Start PASSAGE GIVEN

I recently bought the "small brother" 6074BD with 70MHz analog bandwidth and built-in signal generator for 138€. Is it a good scope? Well, it does display waveforms - what more can I expect for this price? The advertised features seem to be more or less available, the GUI is rather simple, and there seem to be a couple of bugs in the GUI logic. It is very nasty that the driver is not signed, making it necessary to press F8 while booting and start Windows with driver signature checking disabled. I'm also encountering Windows bluescreens (crash in the Hantek driver). Generally I find it somewhat noisy (at least w/o averaging), but when I look at video reviews for other DSOs, they seem to be noisy as well - maybe I need to lower my expectations.

The sampling rate is 1Gsamples/s when only one channel is enabled, 500Msamples with two channels enabled, and 250Msamples with 3 or 4 channels enabled. This is basically dictated by the HMCAD1511. If you look at the datasheet http://www.analog.com/media/en/technical-documentation/data-sheets/hmcad1511.pdf you'll see the capabilities of this ADC chip.

[ This chip seems to be used in several lower-priced scopes as well, IIRC also in the Rigol DS1000Z series and the Siglent SDS1000X-E series, but IIRC, the Siglent was said to include two if them, enabling 500Msamples when all 4 channels are enabled - please correct me somebody if I am wrong. ]

64k memory depth is IMO ok for real time waveform display (still enabling averaging up to 128 captured frames), but there certainly do exist use cases where even 1M is by far not enough. I find it even more nasty that the FFT is limited further (IIRC just 1k points from the center of a captured frame), yielding only low wavelength resolution. I did not find any ram chips on the board, so I guess that the 64k likely reside directly in the Spartan FPGA.

End PASSAGE GIVEN
Start SUPPLIED MATERIAL

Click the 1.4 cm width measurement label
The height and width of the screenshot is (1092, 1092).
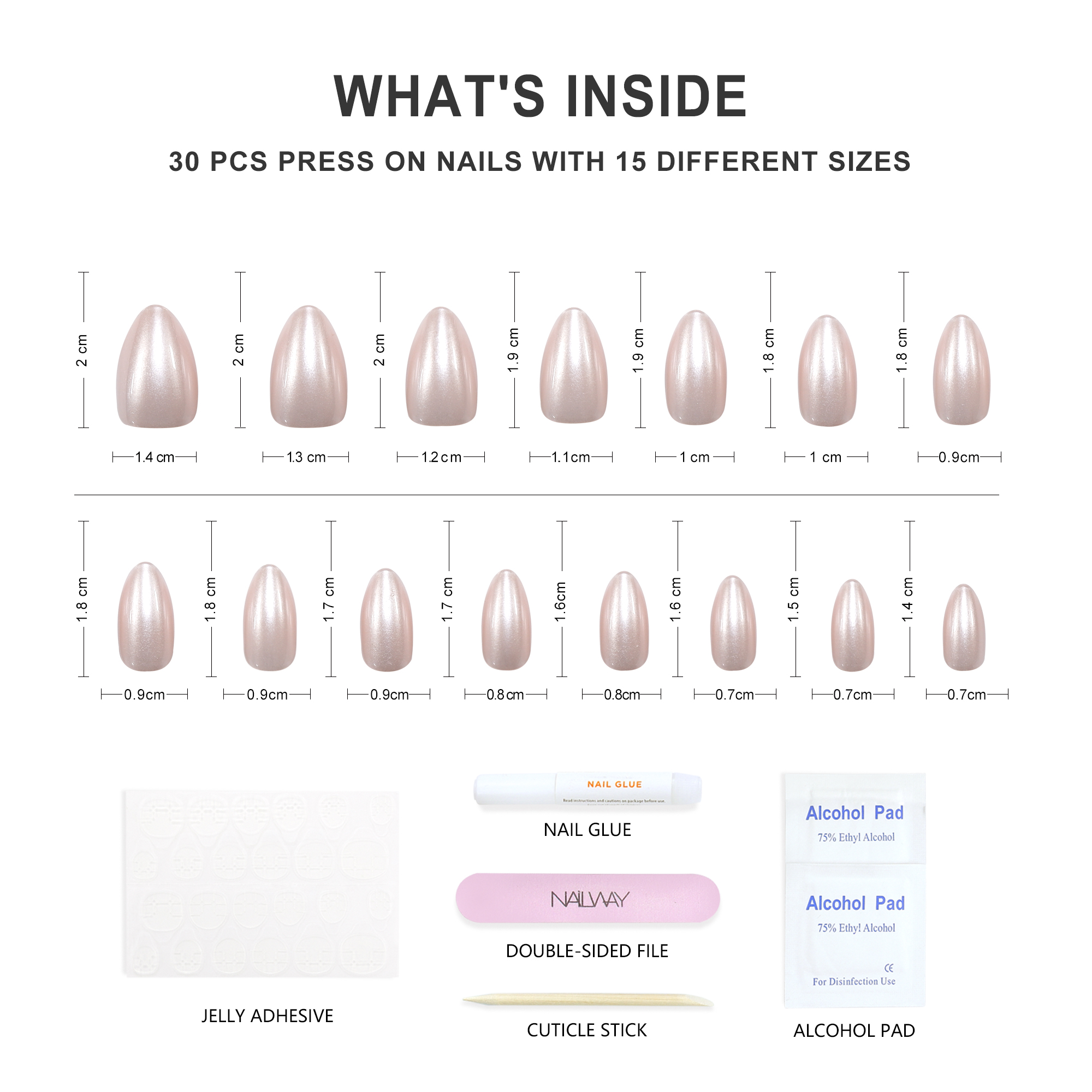pos(155,457)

End SUPPLIED MATERIAL

§ AIM:
For each of the following statements, say yes or no depending on whether it agrees with the oscilloscope review, and quote the words of the review that decide it.
1. With three or four channels enabled, the sampling rate is 250Msamples.
2. The scope's driver is signed.
3. The writer found RAM chips on the board.

§ TASK SOLUTION:
1. Yes: "250Msamples with 3 or 4 channels enabled"
2. No: "the driver is not signed"
3. No: "I did not find any ram chips on the board"